Votre objectif >> Combien de lignes des données ci-dessous contiennent le mot « click » ? Répondez seulement par ce nombre.

Données fournies >>
========================
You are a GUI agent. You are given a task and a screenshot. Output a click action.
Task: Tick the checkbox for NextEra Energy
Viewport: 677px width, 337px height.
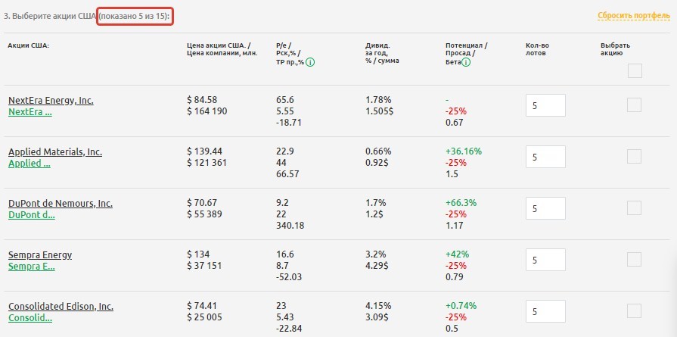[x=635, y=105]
========================
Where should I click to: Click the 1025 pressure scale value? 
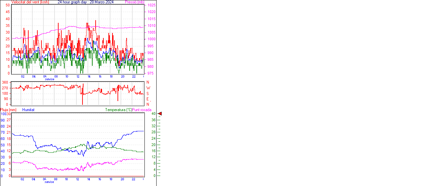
========================
Le résultat >> 2